───── Records shown ─────

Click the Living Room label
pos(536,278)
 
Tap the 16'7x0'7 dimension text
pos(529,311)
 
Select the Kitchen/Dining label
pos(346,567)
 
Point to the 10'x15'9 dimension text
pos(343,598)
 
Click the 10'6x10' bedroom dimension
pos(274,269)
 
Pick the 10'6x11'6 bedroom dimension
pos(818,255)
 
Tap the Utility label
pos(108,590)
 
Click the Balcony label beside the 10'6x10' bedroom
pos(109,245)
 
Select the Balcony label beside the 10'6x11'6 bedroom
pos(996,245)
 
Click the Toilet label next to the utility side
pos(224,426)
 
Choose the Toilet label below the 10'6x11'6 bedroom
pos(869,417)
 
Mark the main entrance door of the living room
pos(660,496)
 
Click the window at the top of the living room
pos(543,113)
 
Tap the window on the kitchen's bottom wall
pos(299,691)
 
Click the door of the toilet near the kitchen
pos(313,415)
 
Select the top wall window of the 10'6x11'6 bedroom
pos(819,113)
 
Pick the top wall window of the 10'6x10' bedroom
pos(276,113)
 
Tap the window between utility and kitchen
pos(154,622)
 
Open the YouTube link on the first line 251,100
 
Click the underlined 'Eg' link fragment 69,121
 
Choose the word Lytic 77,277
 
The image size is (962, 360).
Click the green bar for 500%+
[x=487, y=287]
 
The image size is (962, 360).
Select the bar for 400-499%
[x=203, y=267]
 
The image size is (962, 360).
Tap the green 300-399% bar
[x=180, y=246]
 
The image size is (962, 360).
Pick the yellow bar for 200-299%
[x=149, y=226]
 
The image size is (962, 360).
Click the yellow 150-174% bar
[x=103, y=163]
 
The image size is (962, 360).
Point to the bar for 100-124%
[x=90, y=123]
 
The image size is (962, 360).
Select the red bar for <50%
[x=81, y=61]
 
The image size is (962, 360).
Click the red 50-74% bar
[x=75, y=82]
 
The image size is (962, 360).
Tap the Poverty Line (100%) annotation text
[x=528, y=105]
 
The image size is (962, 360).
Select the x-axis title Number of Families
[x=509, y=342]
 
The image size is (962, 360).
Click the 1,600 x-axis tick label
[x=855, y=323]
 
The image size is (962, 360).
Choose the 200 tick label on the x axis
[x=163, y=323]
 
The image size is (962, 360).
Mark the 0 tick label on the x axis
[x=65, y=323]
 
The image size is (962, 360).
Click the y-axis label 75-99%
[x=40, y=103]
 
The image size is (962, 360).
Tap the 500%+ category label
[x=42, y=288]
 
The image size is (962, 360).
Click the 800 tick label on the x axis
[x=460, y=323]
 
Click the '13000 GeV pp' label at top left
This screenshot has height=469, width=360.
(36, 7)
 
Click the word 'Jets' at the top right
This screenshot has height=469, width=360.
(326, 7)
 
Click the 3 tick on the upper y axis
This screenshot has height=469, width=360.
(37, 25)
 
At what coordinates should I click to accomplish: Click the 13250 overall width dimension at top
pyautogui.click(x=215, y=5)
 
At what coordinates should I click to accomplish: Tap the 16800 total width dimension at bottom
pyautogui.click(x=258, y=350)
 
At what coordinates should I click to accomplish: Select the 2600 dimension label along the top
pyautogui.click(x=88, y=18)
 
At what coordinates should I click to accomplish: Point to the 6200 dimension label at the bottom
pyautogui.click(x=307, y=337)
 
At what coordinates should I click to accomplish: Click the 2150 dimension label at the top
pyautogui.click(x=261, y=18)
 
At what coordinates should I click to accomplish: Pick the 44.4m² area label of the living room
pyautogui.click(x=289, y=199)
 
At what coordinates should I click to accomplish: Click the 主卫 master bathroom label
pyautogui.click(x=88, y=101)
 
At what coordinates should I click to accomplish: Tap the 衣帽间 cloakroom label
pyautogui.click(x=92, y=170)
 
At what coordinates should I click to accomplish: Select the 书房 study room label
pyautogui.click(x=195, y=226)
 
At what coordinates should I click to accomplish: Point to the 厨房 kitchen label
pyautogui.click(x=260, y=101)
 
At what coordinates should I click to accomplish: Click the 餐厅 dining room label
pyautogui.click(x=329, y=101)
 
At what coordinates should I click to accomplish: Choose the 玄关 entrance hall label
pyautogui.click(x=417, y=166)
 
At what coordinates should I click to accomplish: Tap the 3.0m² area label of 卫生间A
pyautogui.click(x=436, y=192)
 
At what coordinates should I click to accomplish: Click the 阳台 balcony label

─────

● **Task requirements**
Could you output everything in the listing from its first line down through the line containing "[x=509, y=342]", including both ends and reproducing each line verbatim?

● **Answer to this task**
Click the Living Room label
pos(536,278)
 
Tap the 16'7x0'7 dimension text
pos(529,311)
 
Select the Kitchen/Dining label
pos(346,567)
 
Point to the 10'x15'9 dimension text
pos(343,598)
 
Click the 10'6x10' bedroom dimension
pos(274,269)
 
Pick the 10'6x11'6 bedroom dimension
pos(818,255)
 
Tap the Utility label
pos(108,590)
 
Click the Balcony label beside the 10'6x10' bedroom
pos(109,245)
 
Select the Balcony label beside the 10'6x11'6 bedroom
pos(996,245)
 
Click the Toilet label next to the utility side
pos(224,426)
 
Choose the Toilet label below the 10'6x11'6 bedroom
pos(869,417)
 
Mark the main entrance door of the living room
pos(660,496)
 
Click the window at the top of the living room
pos(543,113)
 
Tap the window on the kitchen's bottom wall
pos(299,691)
 
Click the door of the toilet near the kitchen
pos(313,415)
 
Select the top wall window of the 10'6x11'6 bedroom
pos(819,113)
 
Pick the top wall window of the 10'6x10' bedroom
pos(276,113)
 
Tap the window between utility and kitchen
pos(154,622)
 
Open the YouTube link on the first line 251,100
 
Click the underlined 'Eg' link fragment 69,121
 
Choose the word Lytic 77,277
 
The image size is (962, 360).
Click the green bar for 500%+
[x=487, y=287]
 
The image size is (962, 360).
Select the bar for 400-499%
[x=203, y=267]
 
The image size is (962, 360).
Tap the green 300-399% bar
[x=180, y=246]
 
The image size is (962, 360).
Pick the yellow bar for 200-299%
[x=149, y=226]
 
The image size is (962, 360).
Click the yellow 150-174% bar
[x=103, y=163]
 
The image size is (962, 360).
Point to the bar for 100-124%
[x=90, y=123]
 
The image size is (962, 360).
Select the red bar for <50%
[x=81, y=61]
 
The image size is (962, 360).
Click the red 50-74% bar
[x=75, y=82]
 
The image size is (962, 360).
Tap the Poverty Line (100%) annotation text
[x=528, y=105]
 
The image size is (962, 360).
Select the x-axis title Number of Families
[x=509, y=342]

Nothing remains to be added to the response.